◆ **Work task**:
Search the data for the string "Given", and report each line where it is found.
Provided data START
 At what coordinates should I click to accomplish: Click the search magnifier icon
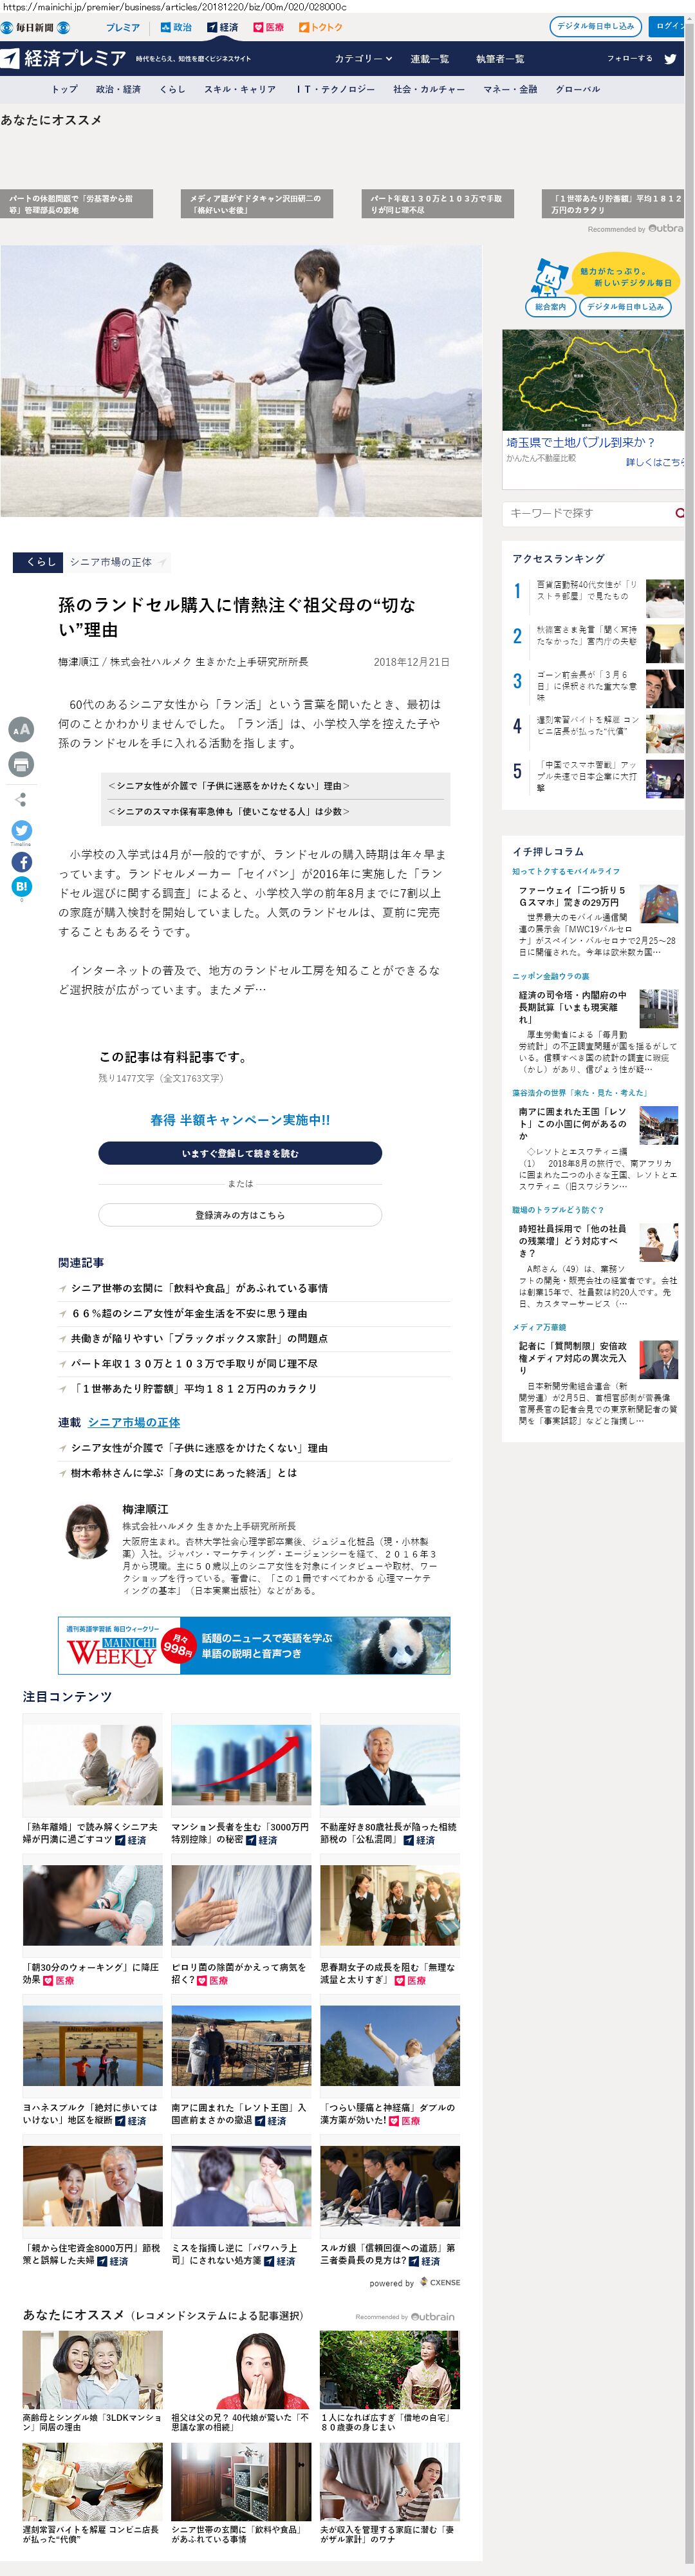pos(680,513)
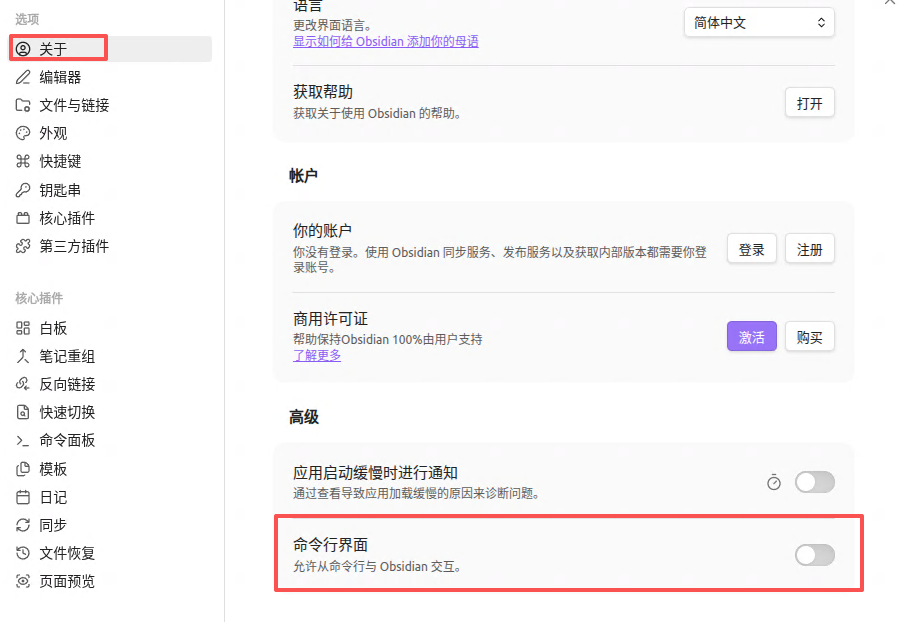The width and height of the screenshot is (900, 622).
Task: Click the 打开 help button
Action: [809, 103]
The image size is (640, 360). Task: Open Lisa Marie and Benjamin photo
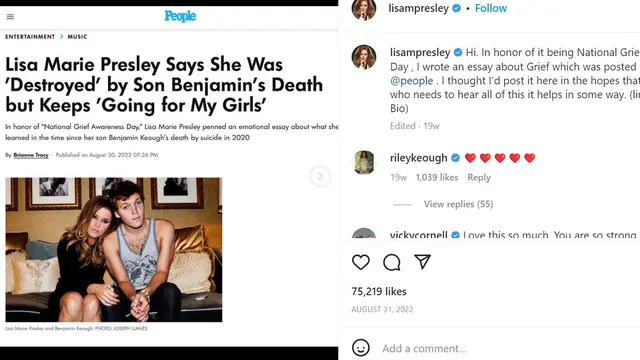tap(114, 250)
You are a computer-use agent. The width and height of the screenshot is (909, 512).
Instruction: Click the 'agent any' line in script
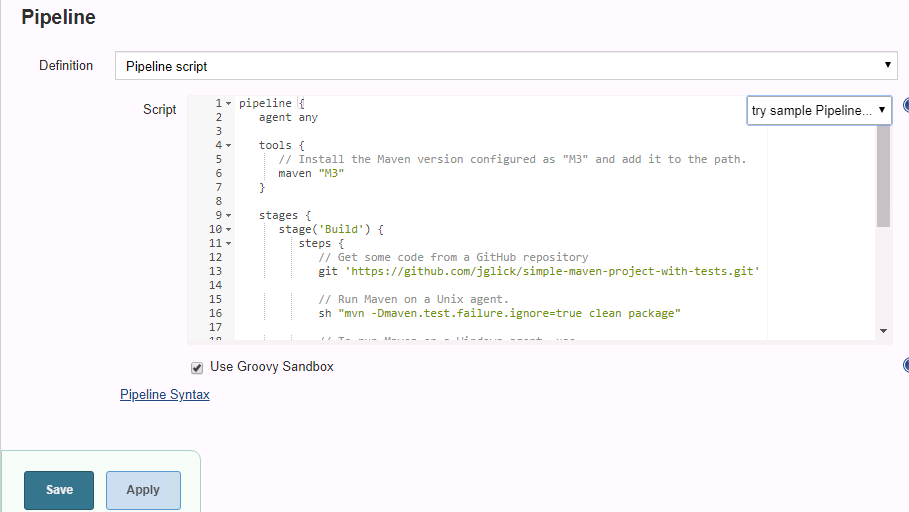(288, 118)
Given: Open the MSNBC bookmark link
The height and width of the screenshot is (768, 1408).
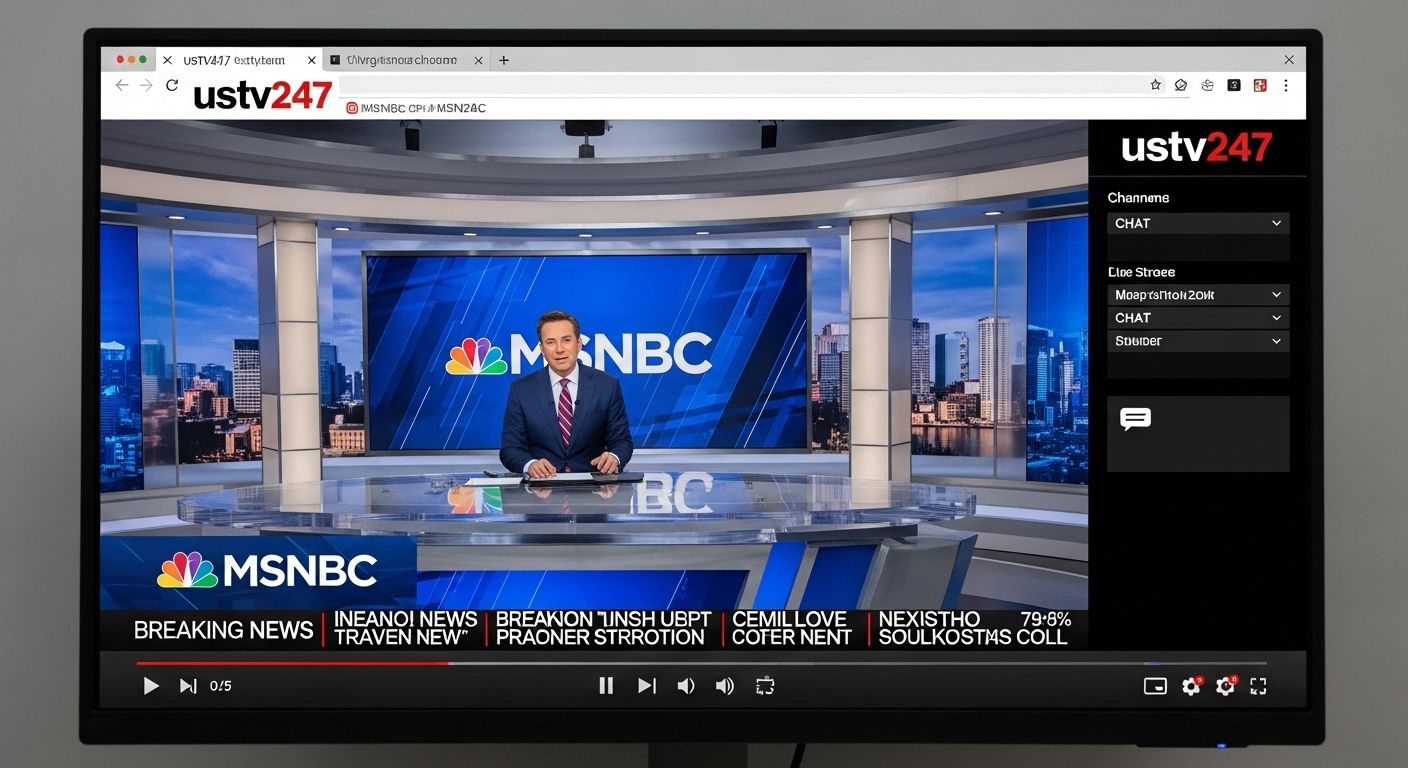Looking at the screenshot, I should (x=415, y=107).
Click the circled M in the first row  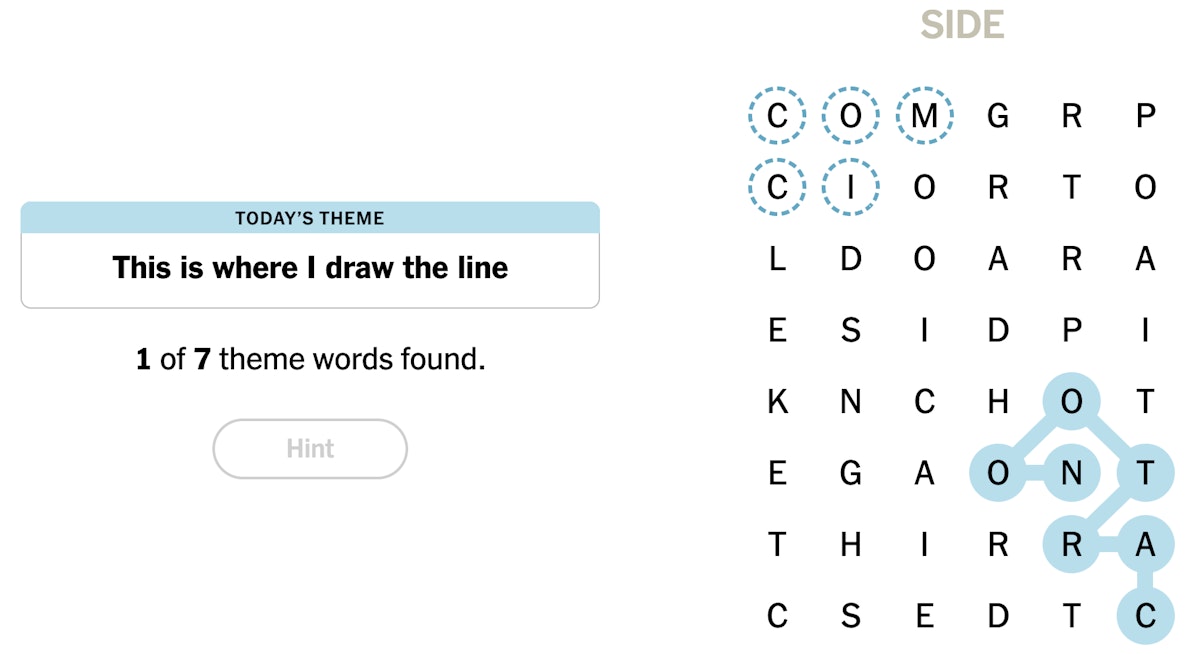click(x=924, y=115)

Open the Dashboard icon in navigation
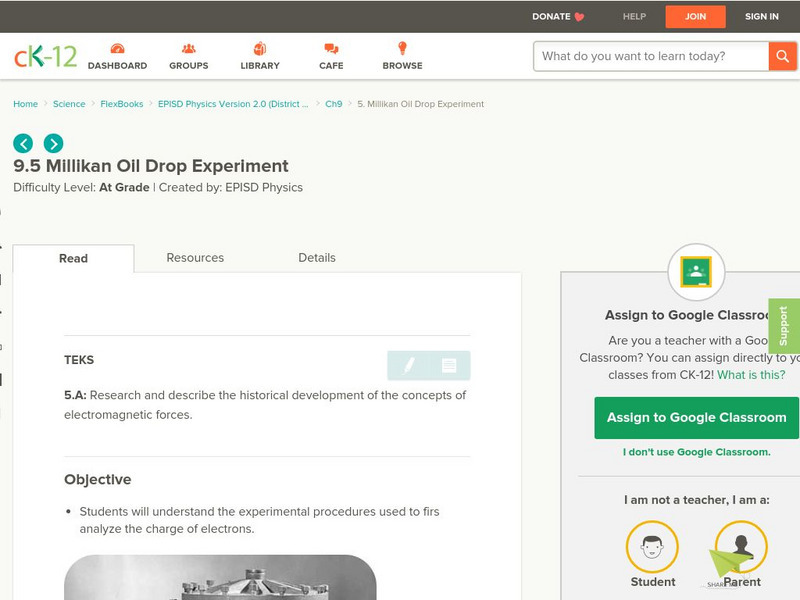tap(117, 49)
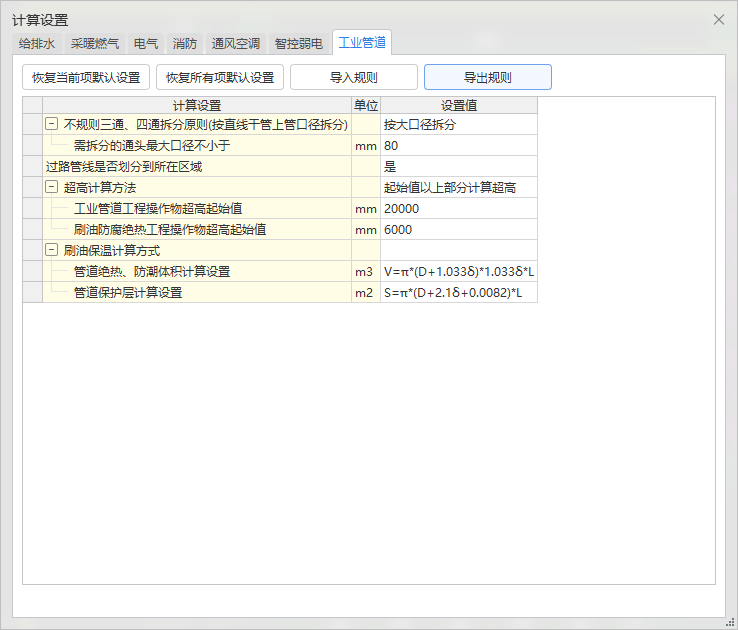
Task: Change 过路管线是否划分到所在区域 value 是
Action: [x=458, y=167]
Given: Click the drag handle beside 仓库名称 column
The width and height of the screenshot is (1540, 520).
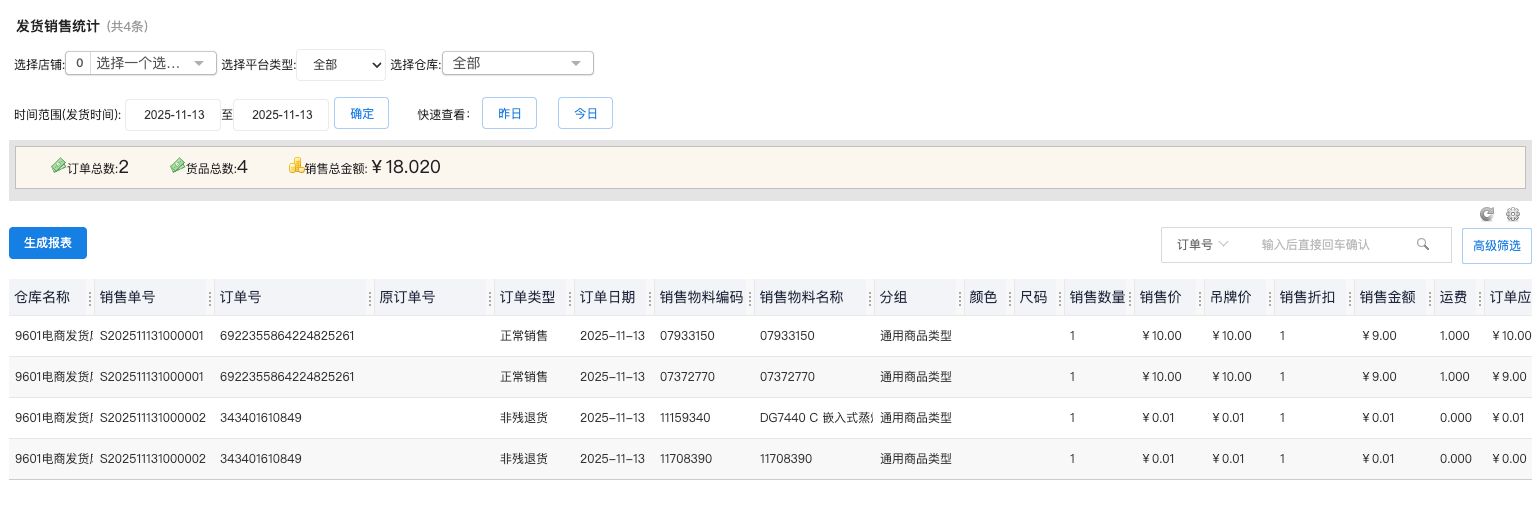Looking at the screenshot, I should coord(90,298).
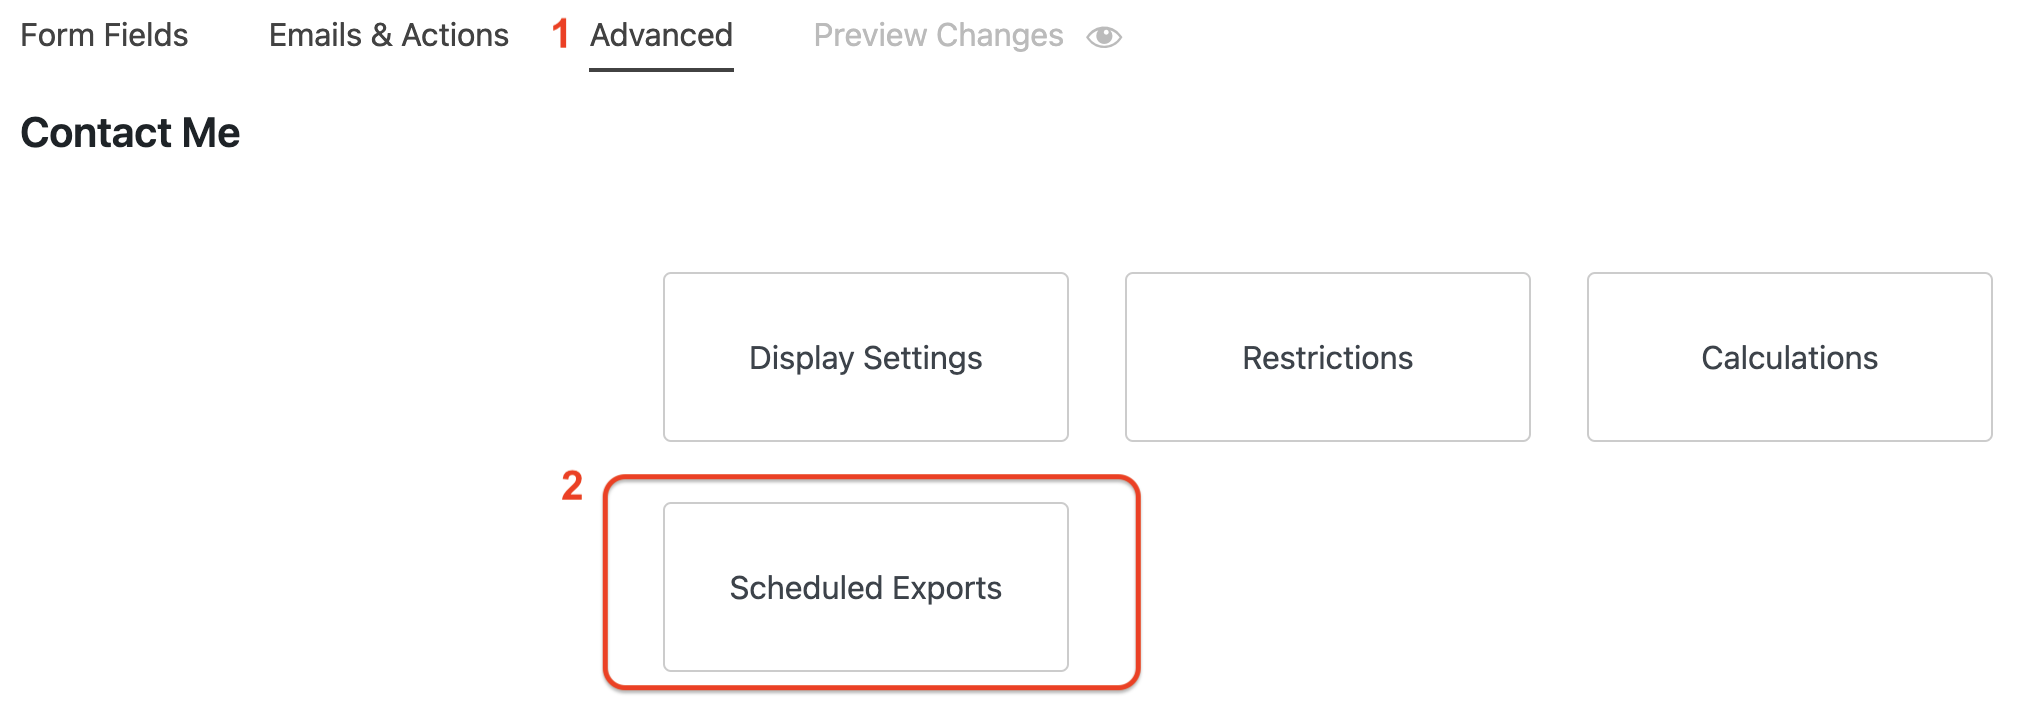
Provided data END
◆ **Task solution**:
Given: Open the MSNBC bookmark link
Given: Click the drag handle beside 仓库名称 column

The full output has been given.